● **Task to complete**
The lines you should transcribe are those from the one containing "Task: Choose Buka… from Berkas menu" to the end of the listing below, exactly, with pictures left out.

● **Exercise data**
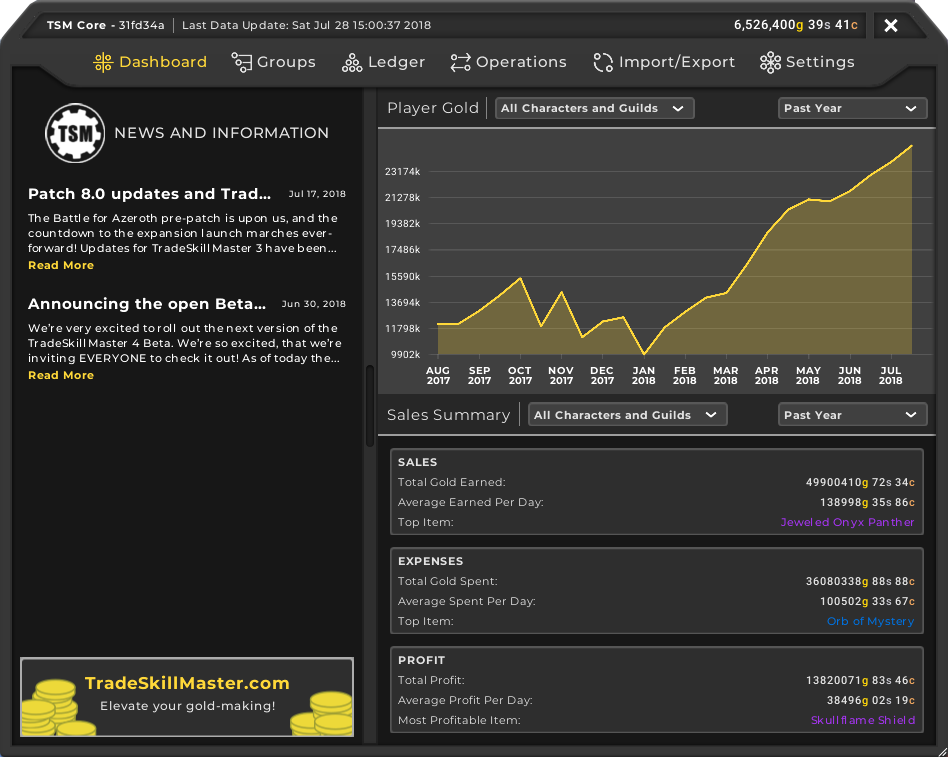Click the TSM gear logo

pyautogui.click(x=75, y=133)
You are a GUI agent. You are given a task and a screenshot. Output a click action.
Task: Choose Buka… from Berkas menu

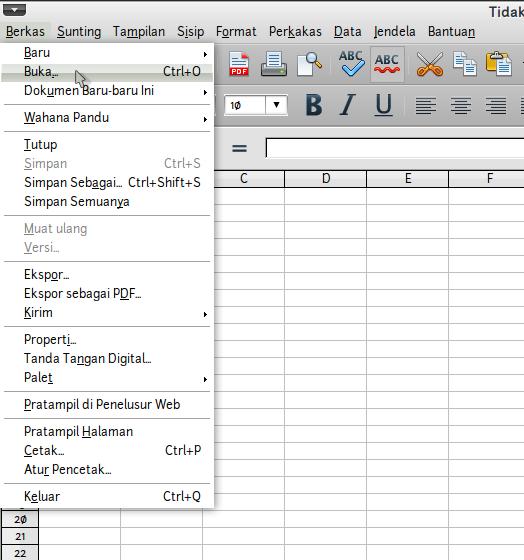[x=107, y=72]
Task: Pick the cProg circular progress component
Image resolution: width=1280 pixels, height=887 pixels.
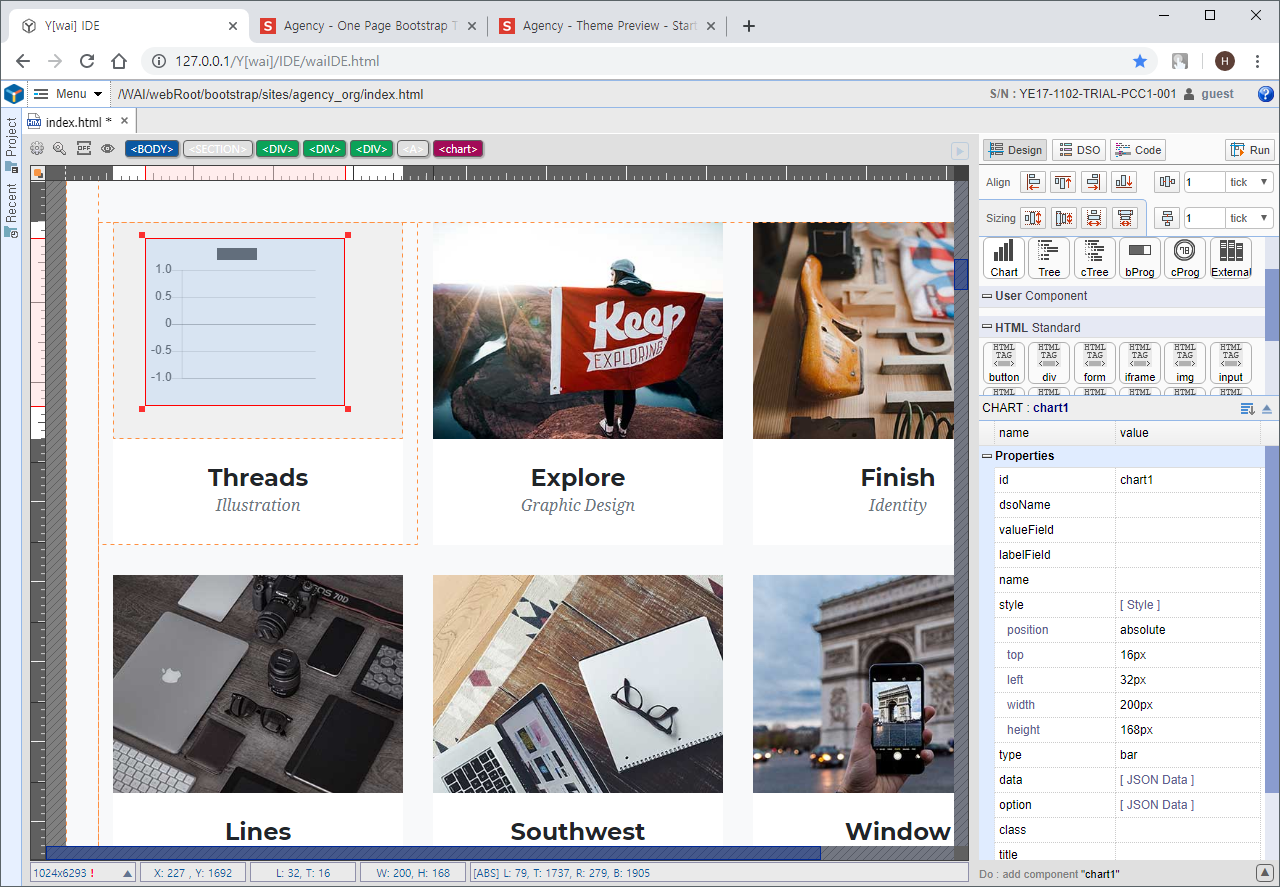Action: 1185,258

● **Expected answer**
Task: Choose Buka… from Berkas menu

[x=107, y=72]
Task: Pick the cProg circular progress component
Image resolution: width=1280 pixels, height=887 pixels.
Action: 1185,258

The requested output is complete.